Redirect It looked like a Bitcoin address that is no longer promoted. Visiting that route solved another challenge.

Takeaways

  • Frontend bundles often contain old constants and URLs that the UI no longer shows.
  • Searching JS bundles for patterns like redirect?to= can reveal a lot.

Web3 Sandbox

We were supposed to find a Web3 sandbox that was left accidentally. This also wasn’t reachable from the UI, so I went to the same main.js bundle and searched for sandbox. As expected, I found the route: web3-sandbox.

Sandbox When I visited /#/web3-sandbox, I could access the sandbox and the challenge was solved.

Takeaways

  • If a feature is “not in the UI”, it might still be deployed.

Zero Stars

The challenge was to give a zero-star rating, but the feedback form at /#/contact only allowed a minimum rating of 1 star.
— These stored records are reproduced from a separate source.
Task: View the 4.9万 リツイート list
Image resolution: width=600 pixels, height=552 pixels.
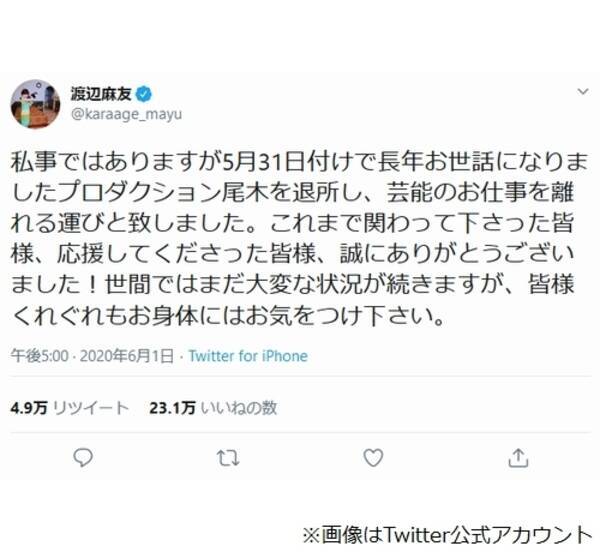Action: pyautogui.click(x=69, y=406)
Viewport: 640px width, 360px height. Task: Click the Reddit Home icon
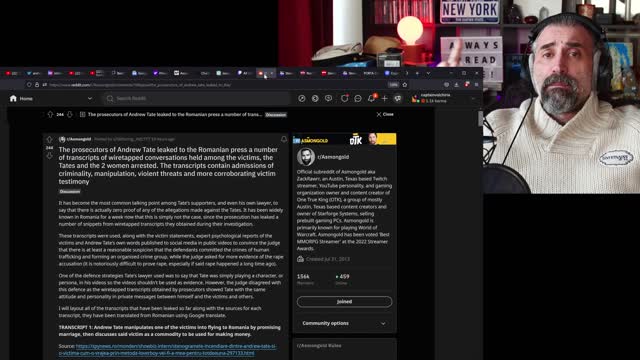[x=13, y=98]
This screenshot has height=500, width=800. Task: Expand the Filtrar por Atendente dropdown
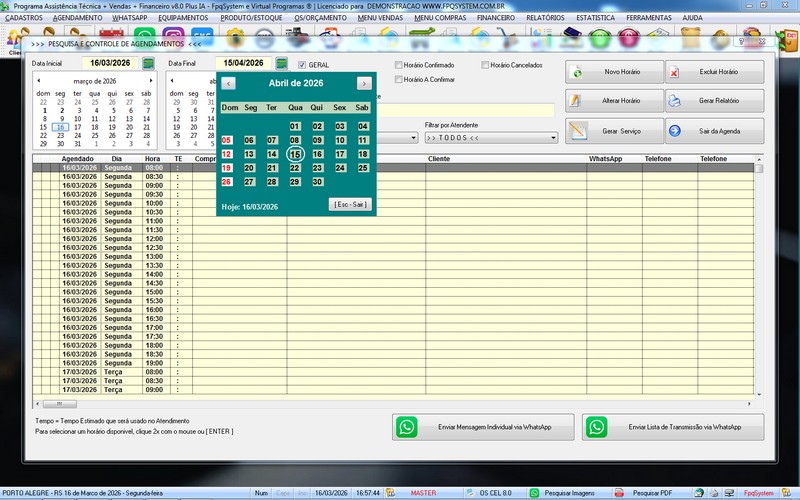coord(553,138)
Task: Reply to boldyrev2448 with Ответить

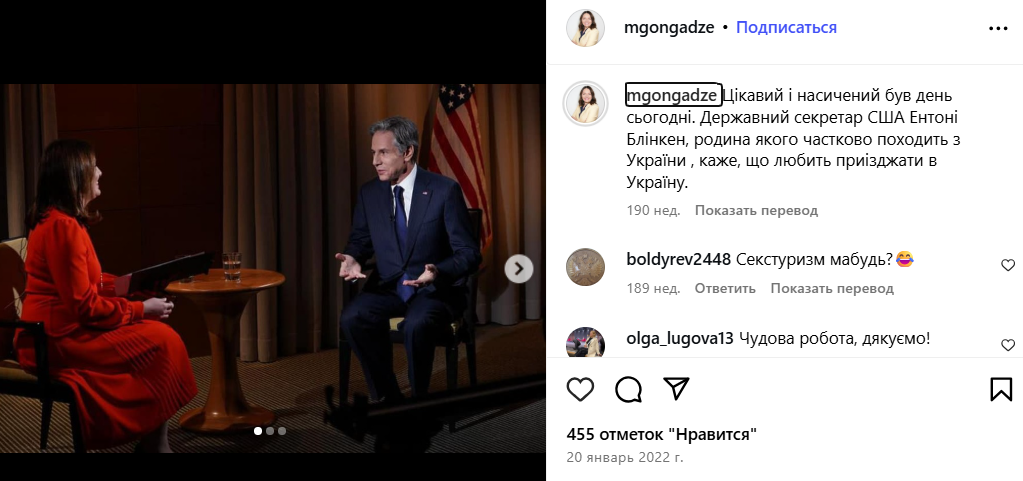Action: (725, 288)
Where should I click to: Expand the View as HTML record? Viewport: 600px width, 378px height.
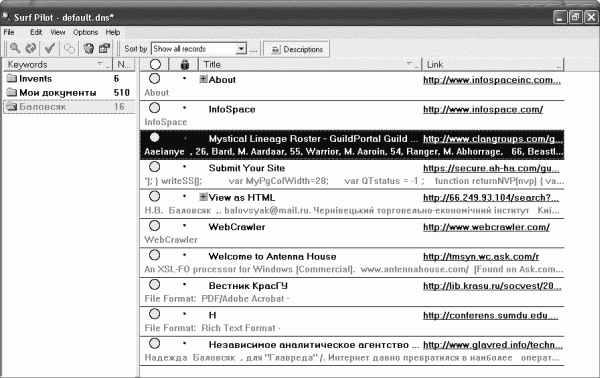204,197
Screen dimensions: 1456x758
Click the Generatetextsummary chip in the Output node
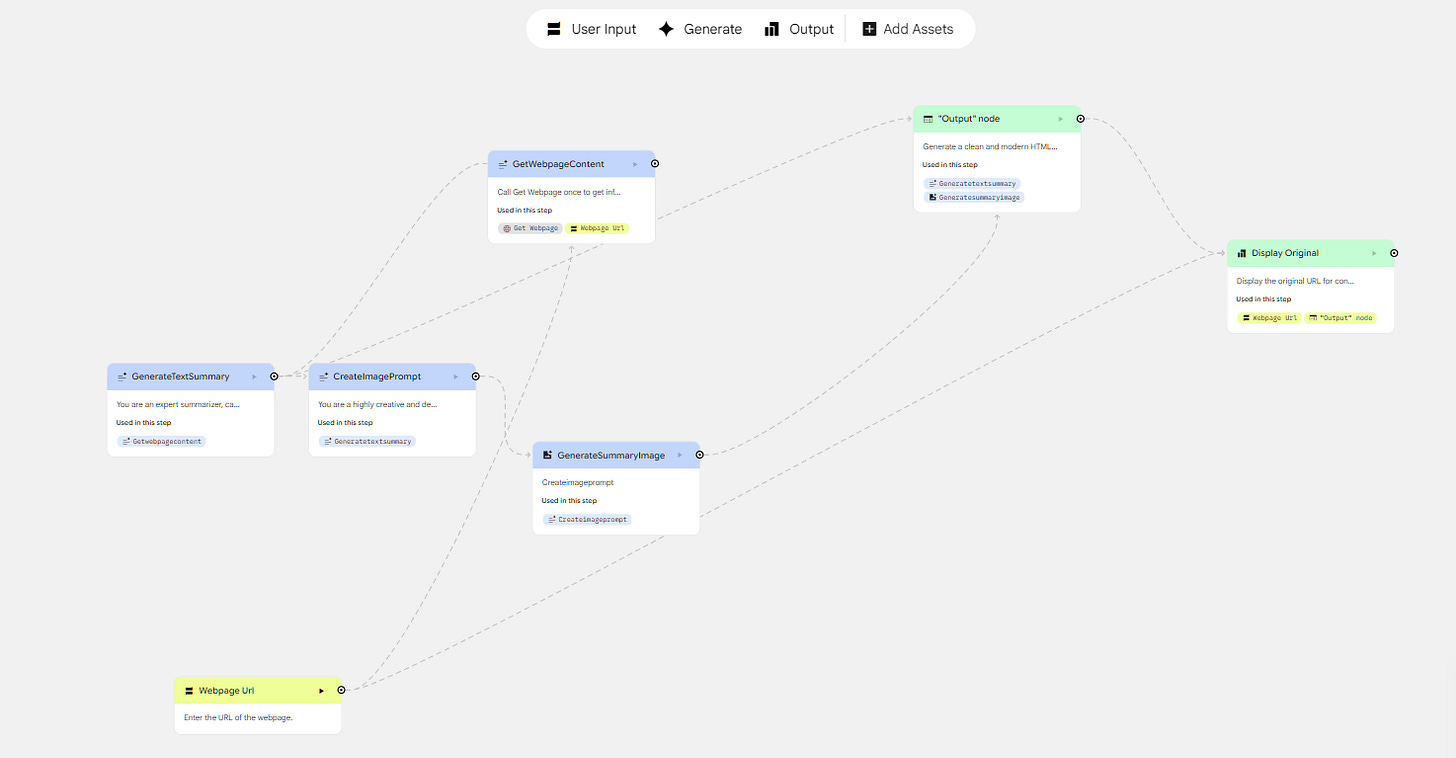tap(972, 183)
But that restriction was only in the UI. What if I sent the request myself to the backend with the rating field set to 0?

Sending the request manually would mean handling auth headers and other things, so I used Burp Suite to intercept the request and changed the rating field to 0.

Zero Rating Burp

And boom, another challenge solved. Now only one one-star challenge left.

Zero Rating Solved

Takeaways

  • Client-side validation is just a suggestion unless the server enforces it.
  • Intercepting and editing requests is often enough to test trust boundaries.
  • Tools like Burp Suite make it easy to change one field and see what breaks.

Repetitive Registration

This challenge said to apply the DRY (Don’t Repeat Yourself) principle when registering. But the user registration form has both Password and Repeat Password fields.

If you enter different values, the UI obviously doesn’t let you submit the request. It disables the button. But again, what if I intercept the traffic in Burp Suite and change the password fields there?

Don’t Repeat Yourself

After changing the Repeat Password field to something else in Burp Suite, the user was still created successfully and the challenge was solved.

Don’t Repeat Yourself

Takeaways

  • UI checks do not matter if the backend does not validate the same rules.
  • Registration flows are a great place to test server-side validation.